• **Work task**
Your answer must hold only the lines below from the line containing "Click the Sat" through the line containing "Given: Open Log Options phone icon", each reproduced exactly.

[Dataset entries]
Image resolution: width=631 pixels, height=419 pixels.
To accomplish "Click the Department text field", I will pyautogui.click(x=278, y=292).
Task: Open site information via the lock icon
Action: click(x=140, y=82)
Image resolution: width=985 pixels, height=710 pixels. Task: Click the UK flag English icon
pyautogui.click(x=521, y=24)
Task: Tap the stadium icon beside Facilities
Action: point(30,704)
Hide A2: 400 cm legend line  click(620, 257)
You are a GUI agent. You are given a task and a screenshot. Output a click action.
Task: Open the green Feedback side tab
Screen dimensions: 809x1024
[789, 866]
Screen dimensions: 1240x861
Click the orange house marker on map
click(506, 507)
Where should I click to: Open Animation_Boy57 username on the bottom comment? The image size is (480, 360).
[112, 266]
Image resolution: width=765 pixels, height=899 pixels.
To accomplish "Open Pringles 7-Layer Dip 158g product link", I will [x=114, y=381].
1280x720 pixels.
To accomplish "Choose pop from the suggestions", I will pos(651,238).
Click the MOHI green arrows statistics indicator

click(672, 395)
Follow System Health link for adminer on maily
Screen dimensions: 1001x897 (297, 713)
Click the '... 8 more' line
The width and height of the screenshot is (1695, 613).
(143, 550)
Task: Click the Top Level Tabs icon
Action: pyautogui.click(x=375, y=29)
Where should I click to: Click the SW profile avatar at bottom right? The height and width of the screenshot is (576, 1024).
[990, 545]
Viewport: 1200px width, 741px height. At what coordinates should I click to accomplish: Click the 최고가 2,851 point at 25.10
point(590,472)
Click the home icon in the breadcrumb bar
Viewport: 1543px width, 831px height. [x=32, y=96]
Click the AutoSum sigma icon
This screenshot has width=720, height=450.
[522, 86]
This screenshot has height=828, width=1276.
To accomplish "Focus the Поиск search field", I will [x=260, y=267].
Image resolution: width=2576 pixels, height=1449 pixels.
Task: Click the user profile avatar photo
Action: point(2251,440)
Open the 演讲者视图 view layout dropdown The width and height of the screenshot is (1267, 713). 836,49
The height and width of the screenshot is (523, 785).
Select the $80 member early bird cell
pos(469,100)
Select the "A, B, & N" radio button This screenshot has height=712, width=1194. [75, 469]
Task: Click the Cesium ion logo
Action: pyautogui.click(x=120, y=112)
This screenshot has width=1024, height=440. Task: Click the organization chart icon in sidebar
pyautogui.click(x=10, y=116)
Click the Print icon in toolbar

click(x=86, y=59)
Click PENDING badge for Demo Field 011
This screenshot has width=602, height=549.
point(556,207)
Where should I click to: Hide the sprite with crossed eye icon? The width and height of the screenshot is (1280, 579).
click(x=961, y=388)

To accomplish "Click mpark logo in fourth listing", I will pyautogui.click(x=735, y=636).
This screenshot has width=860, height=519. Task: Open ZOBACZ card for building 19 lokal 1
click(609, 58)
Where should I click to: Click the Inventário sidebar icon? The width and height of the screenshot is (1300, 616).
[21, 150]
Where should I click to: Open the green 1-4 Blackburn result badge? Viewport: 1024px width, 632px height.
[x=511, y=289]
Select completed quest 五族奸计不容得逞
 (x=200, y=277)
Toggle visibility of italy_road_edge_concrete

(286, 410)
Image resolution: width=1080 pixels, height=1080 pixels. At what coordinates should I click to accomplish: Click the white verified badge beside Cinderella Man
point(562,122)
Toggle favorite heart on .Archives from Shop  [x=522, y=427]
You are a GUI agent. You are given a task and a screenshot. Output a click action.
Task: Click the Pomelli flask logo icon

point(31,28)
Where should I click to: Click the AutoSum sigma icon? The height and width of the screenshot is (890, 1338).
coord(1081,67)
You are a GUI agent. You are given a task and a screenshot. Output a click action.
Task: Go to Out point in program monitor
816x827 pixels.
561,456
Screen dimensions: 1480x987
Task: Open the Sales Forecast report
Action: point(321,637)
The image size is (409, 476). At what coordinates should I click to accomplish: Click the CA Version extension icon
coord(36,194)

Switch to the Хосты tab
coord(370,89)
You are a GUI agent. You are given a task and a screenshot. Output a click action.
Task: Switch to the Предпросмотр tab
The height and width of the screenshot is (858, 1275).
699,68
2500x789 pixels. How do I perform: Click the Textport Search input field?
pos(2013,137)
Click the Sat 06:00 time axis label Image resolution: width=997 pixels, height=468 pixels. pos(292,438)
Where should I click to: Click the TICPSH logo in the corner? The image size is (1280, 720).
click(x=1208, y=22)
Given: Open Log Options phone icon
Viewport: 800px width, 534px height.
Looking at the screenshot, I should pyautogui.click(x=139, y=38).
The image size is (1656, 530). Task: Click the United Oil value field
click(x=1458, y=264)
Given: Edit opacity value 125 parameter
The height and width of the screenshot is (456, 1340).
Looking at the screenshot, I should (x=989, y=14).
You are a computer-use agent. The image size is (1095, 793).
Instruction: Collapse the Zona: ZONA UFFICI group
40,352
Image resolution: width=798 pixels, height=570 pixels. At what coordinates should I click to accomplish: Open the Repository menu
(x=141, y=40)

• **Output**
Click the Sat 06:00 time axis label Image resolution: width=997 pixels, height=468 pixels. pos(292,438)
Where should I click to: Click the TICPSH logo in the corner? The image size is (1280, 720).
click(x=1208, y=22)
Given: Open Log Options phone icon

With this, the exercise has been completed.